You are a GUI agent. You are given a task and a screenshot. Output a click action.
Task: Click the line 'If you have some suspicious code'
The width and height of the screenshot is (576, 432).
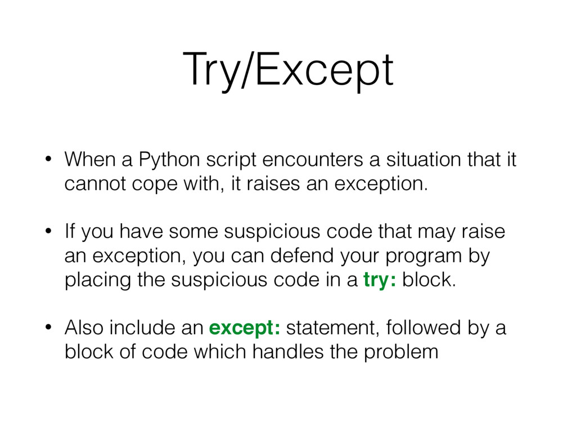[x=285, y=232]
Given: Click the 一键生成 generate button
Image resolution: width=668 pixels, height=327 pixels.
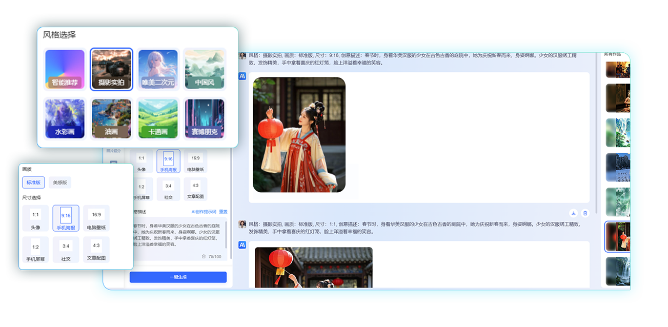Looking at the screenshot, I should click(178, 277).
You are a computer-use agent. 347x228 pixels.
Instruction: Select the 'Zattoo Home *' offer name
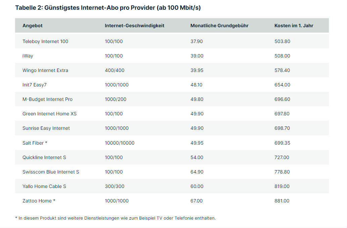[39, 201]
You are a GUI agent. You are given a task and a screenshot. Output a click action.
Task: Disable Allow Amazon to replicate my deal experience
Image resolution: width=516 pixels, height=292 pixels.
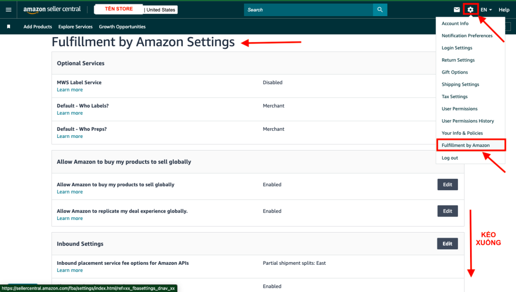point(447,210)
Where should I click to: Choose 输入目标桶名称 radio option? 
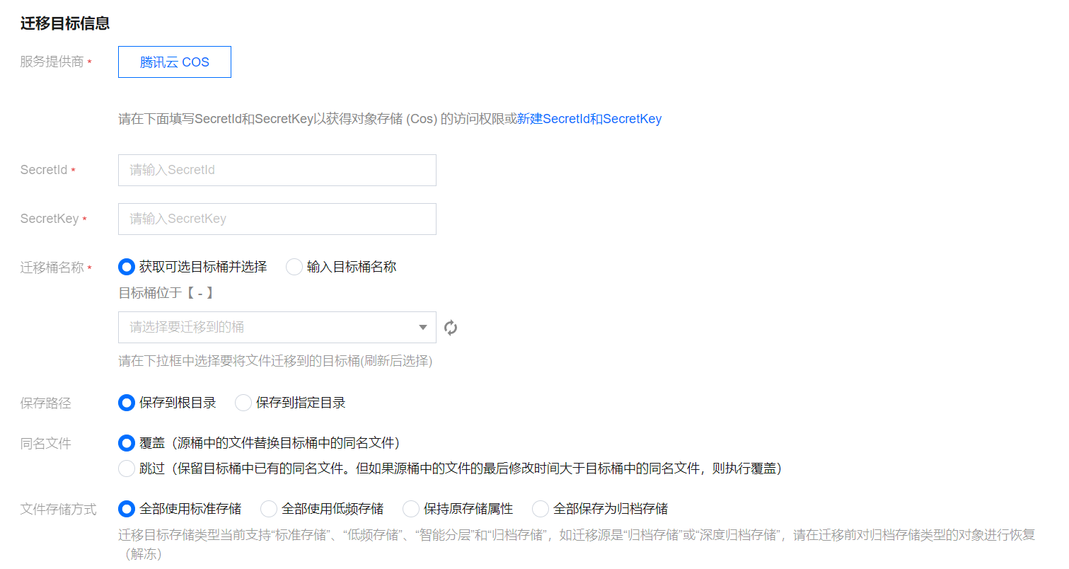(x=294, y=268)
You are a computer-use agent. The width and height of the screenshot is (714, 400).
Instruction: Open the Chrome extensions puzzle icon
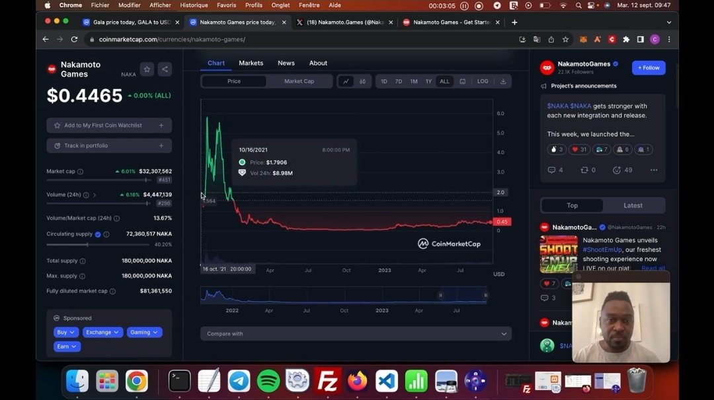point(627,39)

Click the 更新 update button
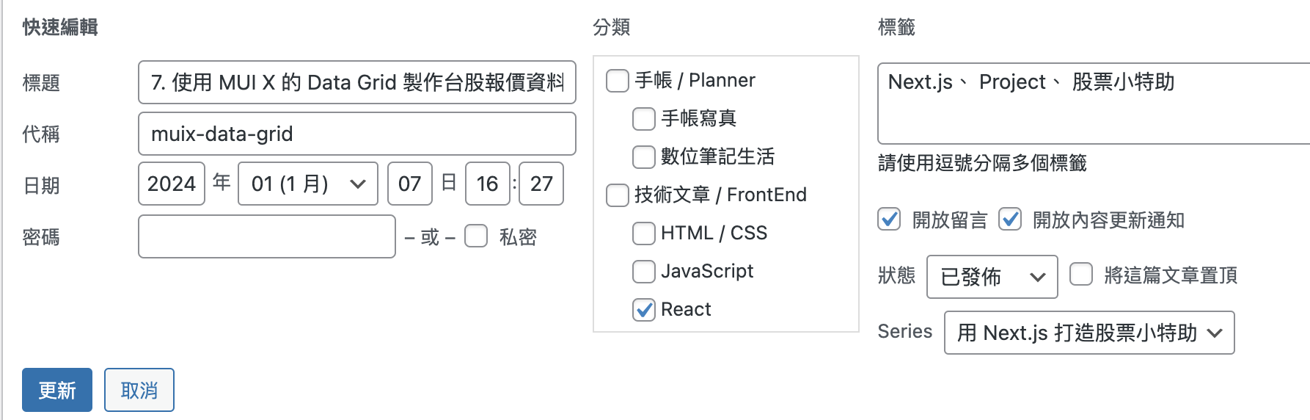pos(57,390)
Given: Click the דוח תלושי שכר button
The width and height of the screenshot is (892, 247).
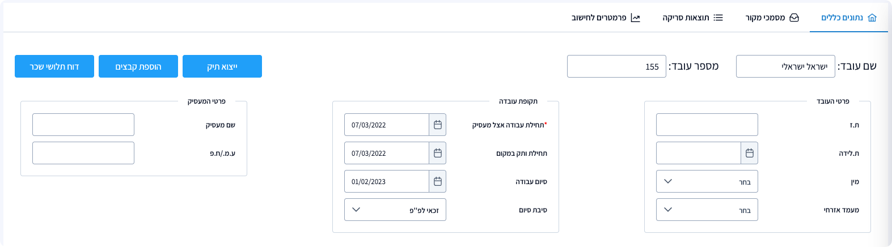Looking at the screenshot, I should point(54,66).
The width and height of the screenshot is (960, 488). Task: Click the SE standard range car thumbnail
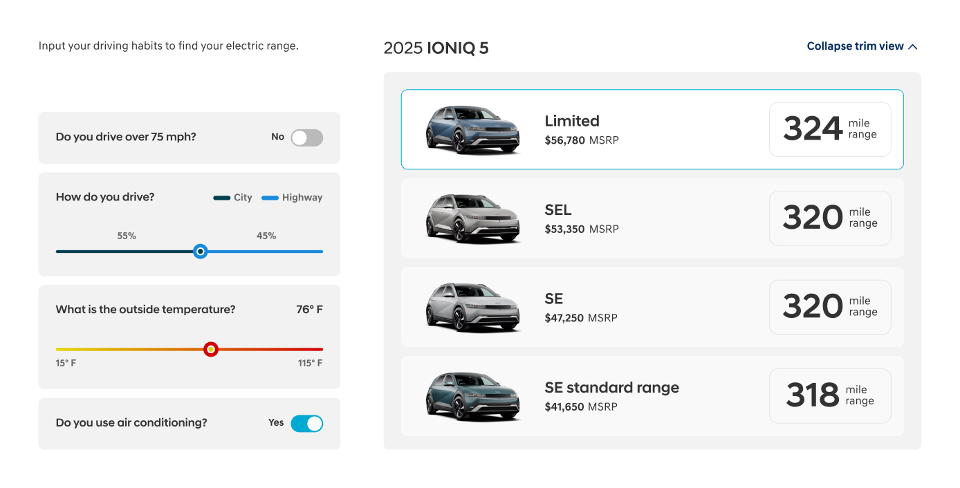tap(472, 395)
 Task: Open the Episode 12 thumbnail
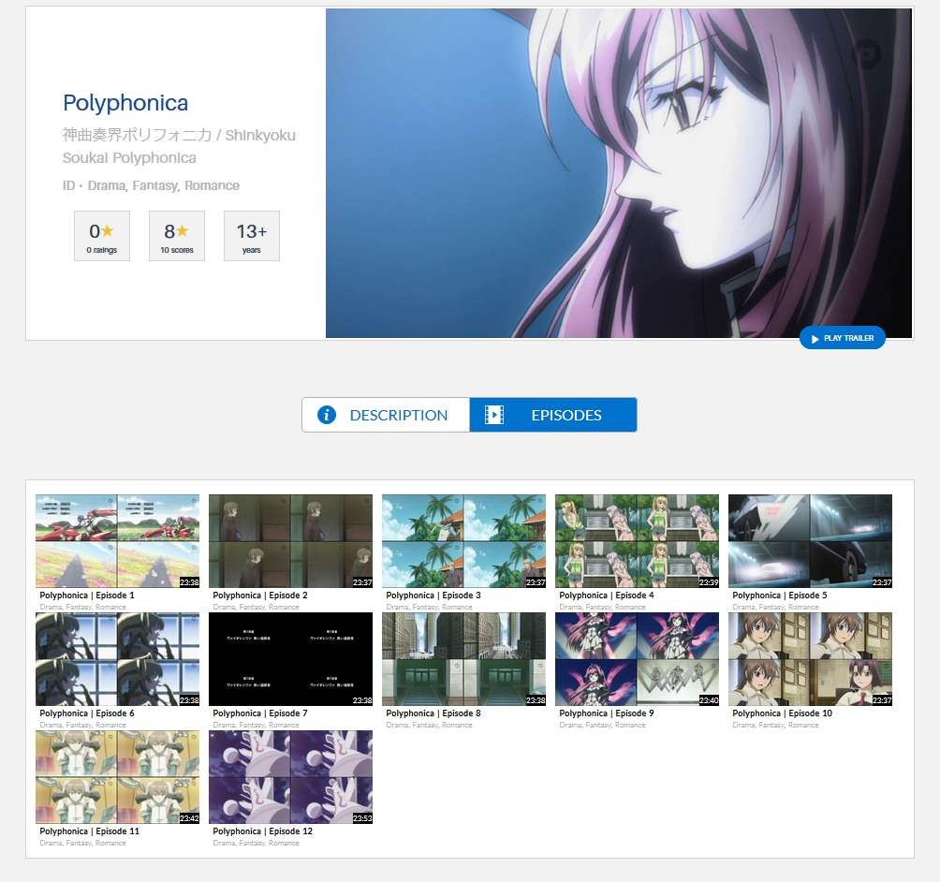coord(290,777)
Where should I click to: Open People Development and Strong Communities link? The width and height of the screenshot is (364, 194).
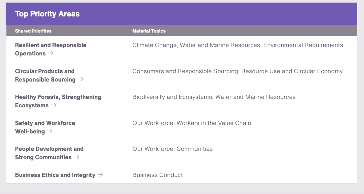click(x=49, y=153)
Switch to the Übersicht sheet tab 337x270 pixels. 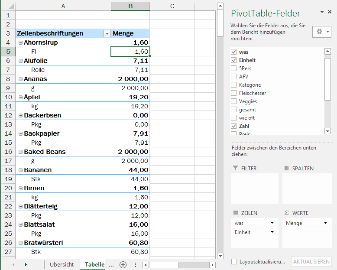[x=62, y=264]
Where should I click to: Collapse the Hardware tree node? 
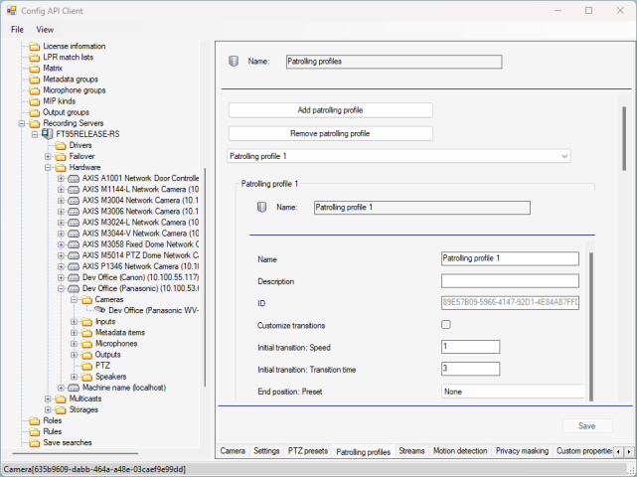tap(48, 168)
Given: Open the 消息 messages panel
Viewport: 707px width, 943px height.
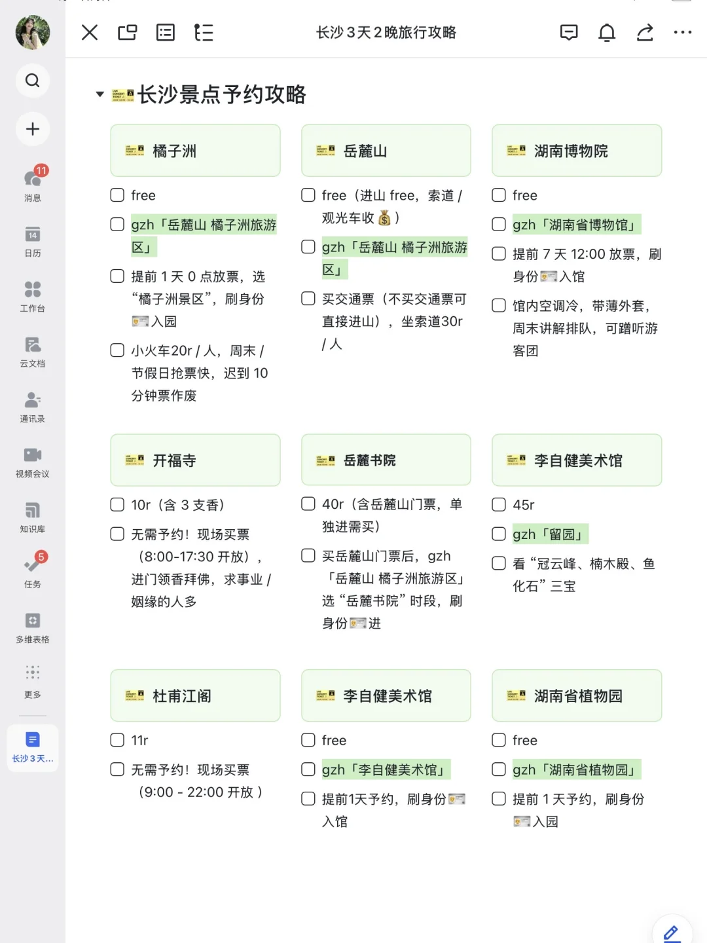Looking at the screenshot, I should [33, 182].
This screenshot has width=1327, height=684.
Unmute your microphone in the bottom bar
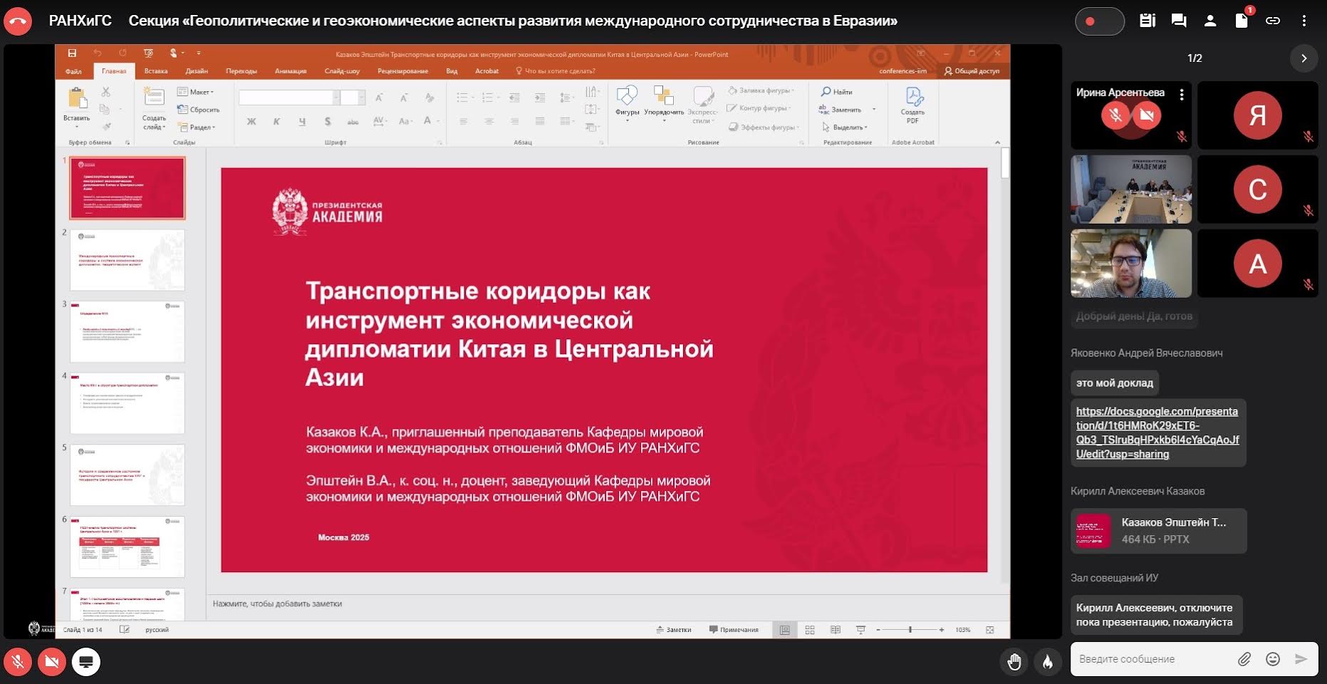click(x=18, y=662)
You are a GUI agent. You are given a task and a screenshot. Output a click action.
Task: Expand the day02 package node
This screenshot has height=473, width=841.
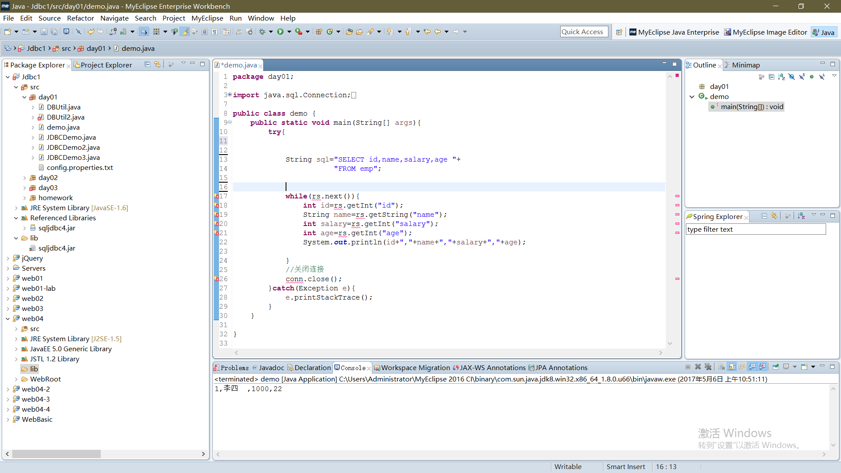click(x=25, y=178)
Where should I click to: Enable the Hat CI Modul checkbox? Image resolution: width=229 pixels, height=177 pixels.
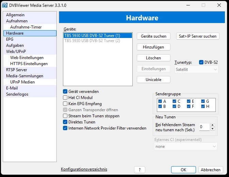65,98
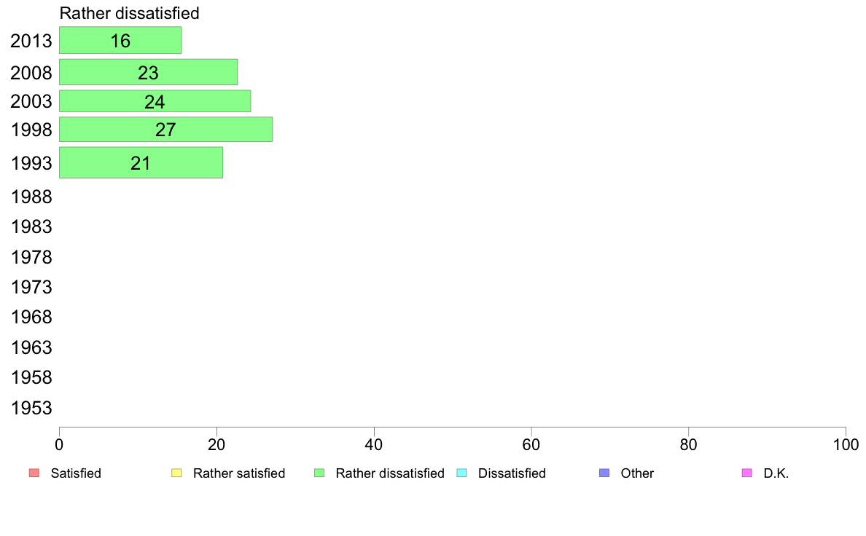Click the 100 tick on the axis
Image resolution: width=866 pixels, height=536 pixels.
(846, 445)
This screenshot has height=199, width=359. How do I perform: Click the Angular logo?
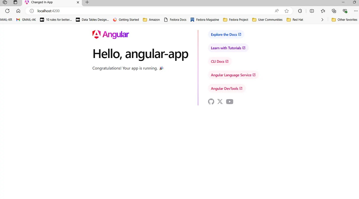[x=111, y=34]
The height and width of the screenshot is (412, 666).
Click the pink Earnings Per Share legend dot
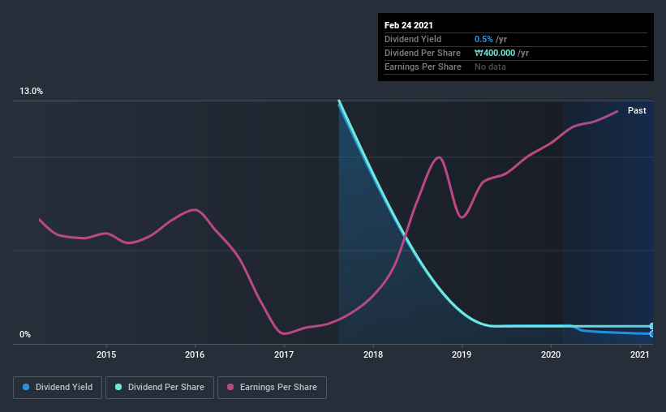[230, 387]
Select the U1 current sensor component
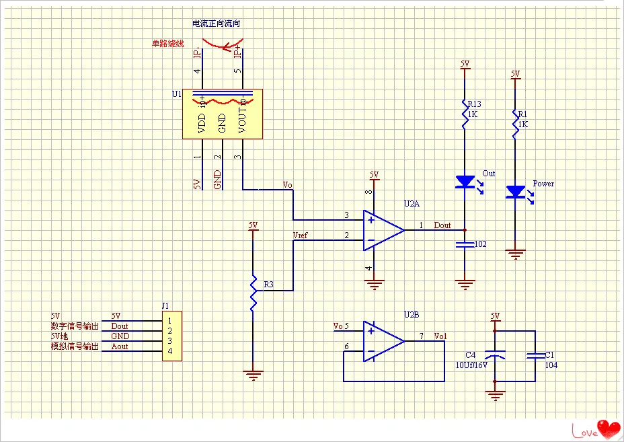Screen dimensions: 624x442 pos(222,114)
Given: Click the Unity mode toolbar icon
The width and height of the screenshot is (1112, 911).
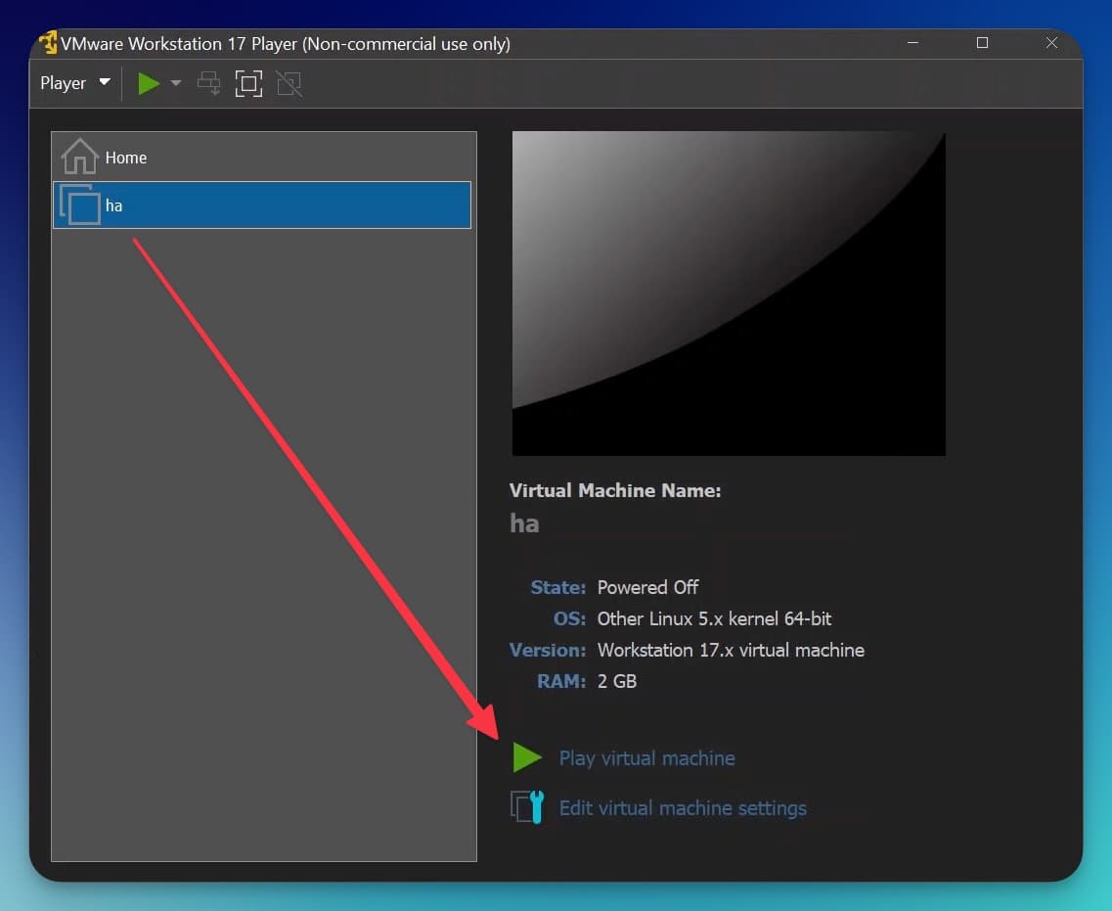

■ ■ ■ ■ ■

EXERCISE OBJECTIVE:
In the records above, find the line with "Where should I click to: Collapse". Print exactly from there through the line with "Task: Expand the day02 package node", minus the pictures.

RESPONSE BELOW:
Where should I click to: Collapse the Hardware tree node? 
tap(48, 168)
Given: Open the 消息 messages panel
Viewport: 707px width, 943px height.
Looking at the screenshot, I should [33, 182].
This screenshot has width=1327, height=684.
Unmute your microphone in the bottom bar
click(x=18, y=662)
You are a GUI agent. You are given a task and a screenshot. Output a click action.
Task: Expand the day02 package node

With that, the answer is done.